LUNA, gestita congiuntamente dall’ESA e dall’Agenzia Spaziale Tedesca, favorirà la ricerca, lo sviluppo e i test integrati di tecnologie spaziali in condizioni realistiche. Fornirà altresì preziose informazioni per le future missioni lunari, come il programma Artemis della NASA, che invierà astronauti sulla Luna per la prima volta da oltre 50 anni.
Come funziona la struttura di simulazione della Luna?
Il progetto è stato sviluppato come un hub aperto, disponibile per agenzie spaziali, università, ricercatori, industria spaziale, start-up e piccole e medie imprese.

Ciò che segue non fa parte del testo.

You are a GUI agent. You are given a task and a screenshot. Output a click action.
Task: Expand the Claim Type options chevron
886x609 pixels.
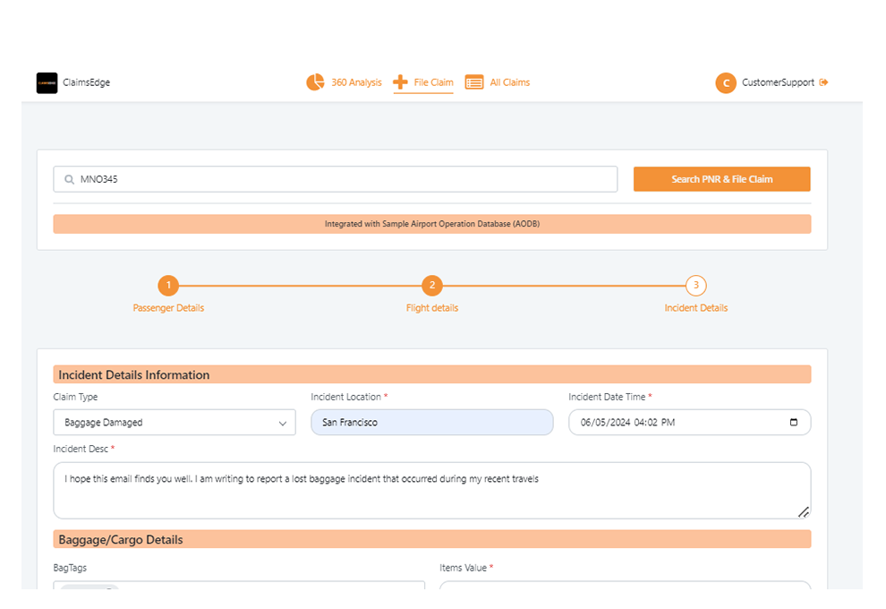click(x=285, y=422)
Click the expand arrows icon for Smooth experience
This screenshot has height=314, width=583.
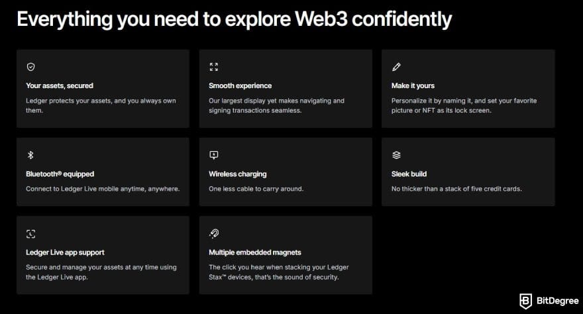click(214, 67)
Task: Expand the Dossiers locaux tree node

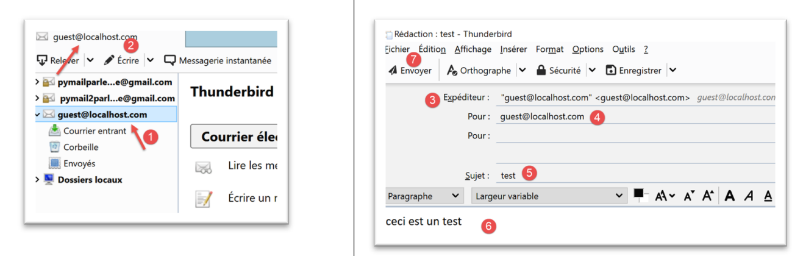Action: click(38, 180)
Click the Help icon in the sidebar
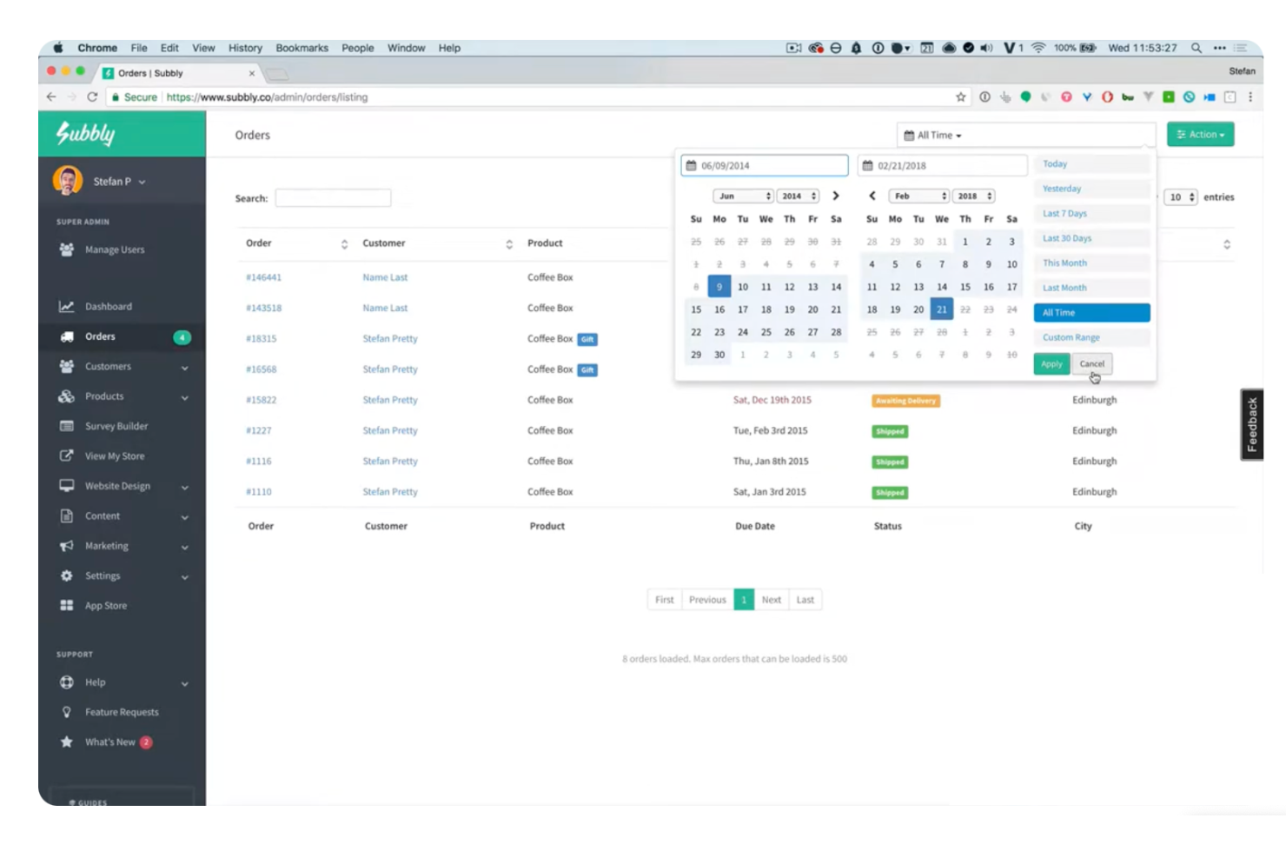 pyautogui.click(x=67, y=682)
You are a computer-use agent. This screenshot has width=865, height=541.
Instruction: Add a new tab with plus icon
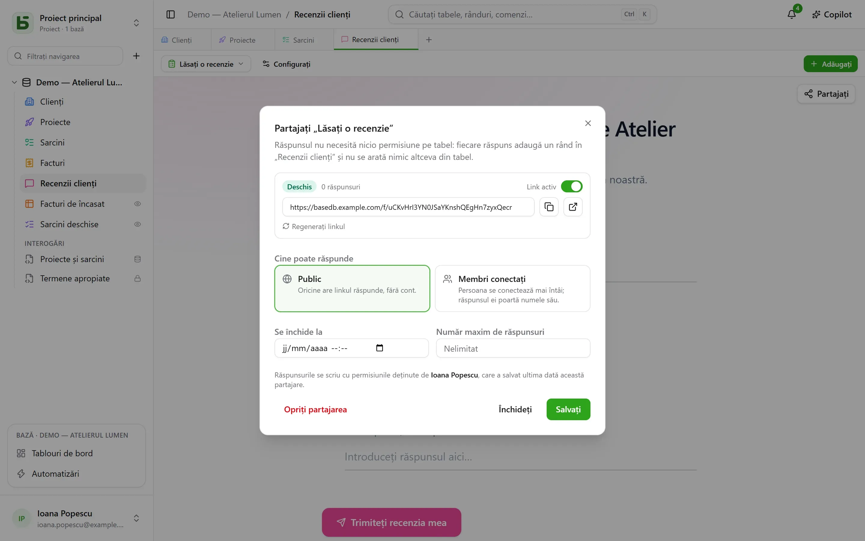(x=429, y=40)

LUNA dispone di un’area di 700 metri quadrati che replica la superficie lunare utilizzando 900 tonnellate di granuli e rocce vulcaniche derivate dal basalto. I materiali sono stati lavorati per creare un materiale noto come “simulante del regolite”, offrendo un ambiente di test unico e fedele.

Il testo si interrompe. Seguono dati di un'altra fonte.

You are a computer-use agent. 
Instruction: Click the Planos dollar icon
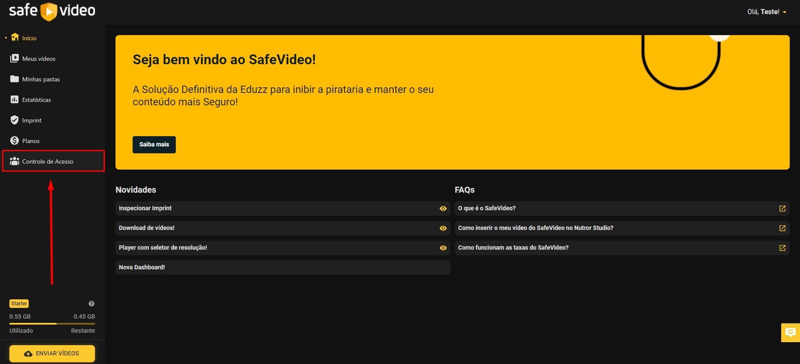(15, 140)
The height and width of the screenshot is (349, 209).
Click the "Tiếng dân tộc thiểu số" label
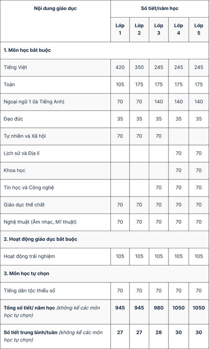[29, 290]
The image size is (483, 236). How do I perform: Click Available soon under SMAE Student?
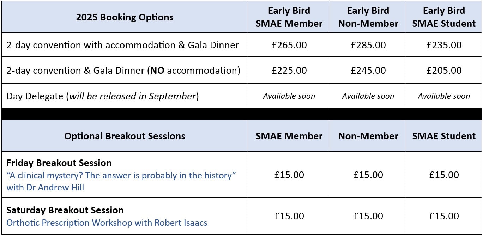coord(444,96)
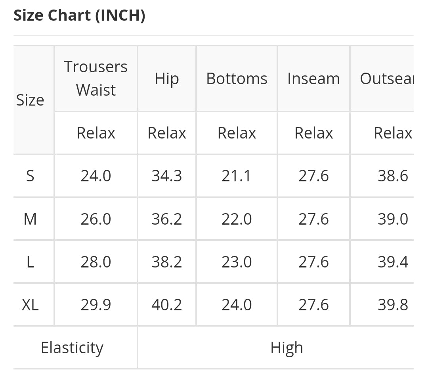Viewport: 428px width, 377px height.
Task: Select the S size row label
Action: 30,175
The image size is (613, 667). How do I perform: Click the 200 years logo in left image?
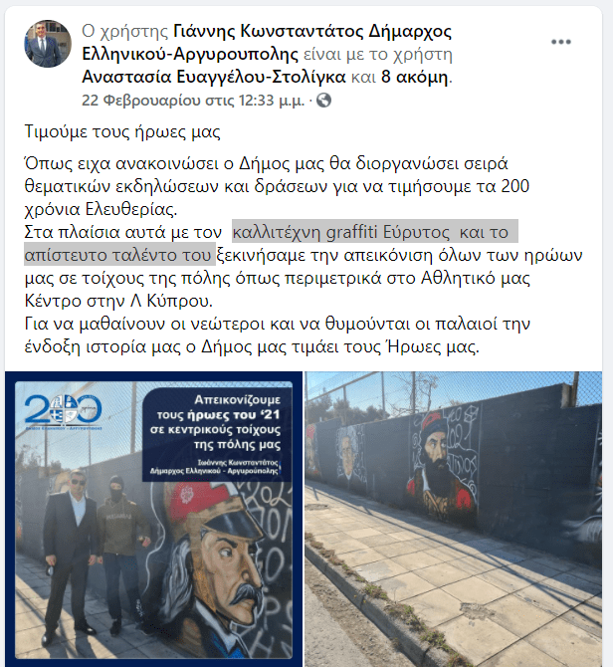(x=63, y=411)
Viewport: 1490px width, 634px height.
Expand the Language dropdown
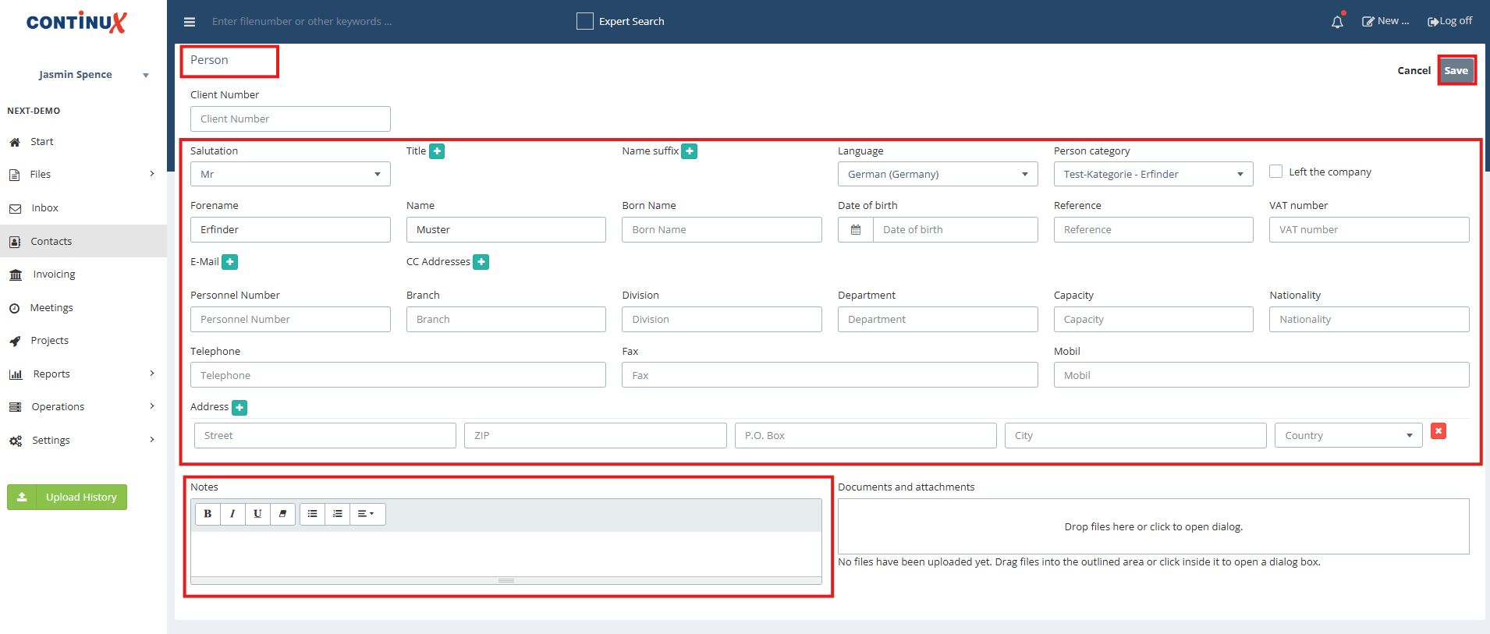(x=938, y=174)
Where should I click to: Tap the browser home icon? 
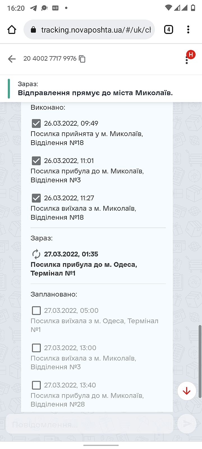coord(12,29)
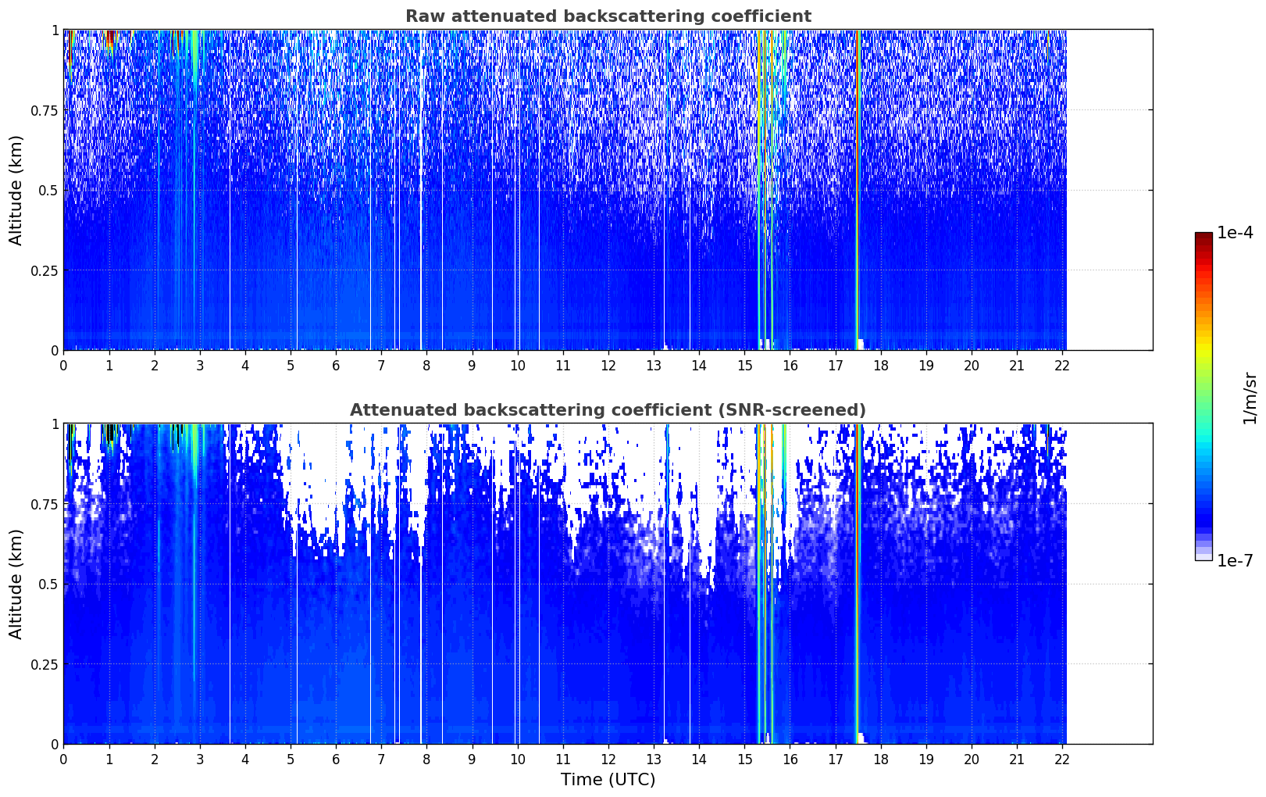Click hour 3 tick on top plot axis
This screenshot has height=797, width=1266.
(x=200, y=365)
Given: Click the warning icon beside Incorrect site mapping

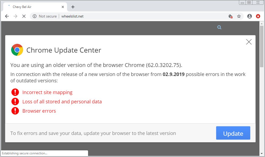Looking at the screenshot, I should coord(15,92).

Inoltre, un’area profonda permetterà di effettuare perforazioni e campionamenti fino a tre metri sotto la superficie, consentendo la ricerca sul regolite, incluso il suolo lunare congelato.
Nel frattempo, un simulatore solare riproduce i cicli giorno-notte sulla Luna, incluse le difficili condizioni di illuminazione presenti nelle regioni polari lunari.
Le sale di controllo sono collegate in tempo reale ai centri di controllo missione in Germania e in tutto il mondo e in futuro, la struttura analoga sarà collegata al Lunar Gateway.
In futuro è prevista l’implementazione di ulteriori funzionalità. Come un sistema di riduzione della gravità per simulare la gravità lunare e una rampa regolabile per testare la mobilità sulle pendenze lunari.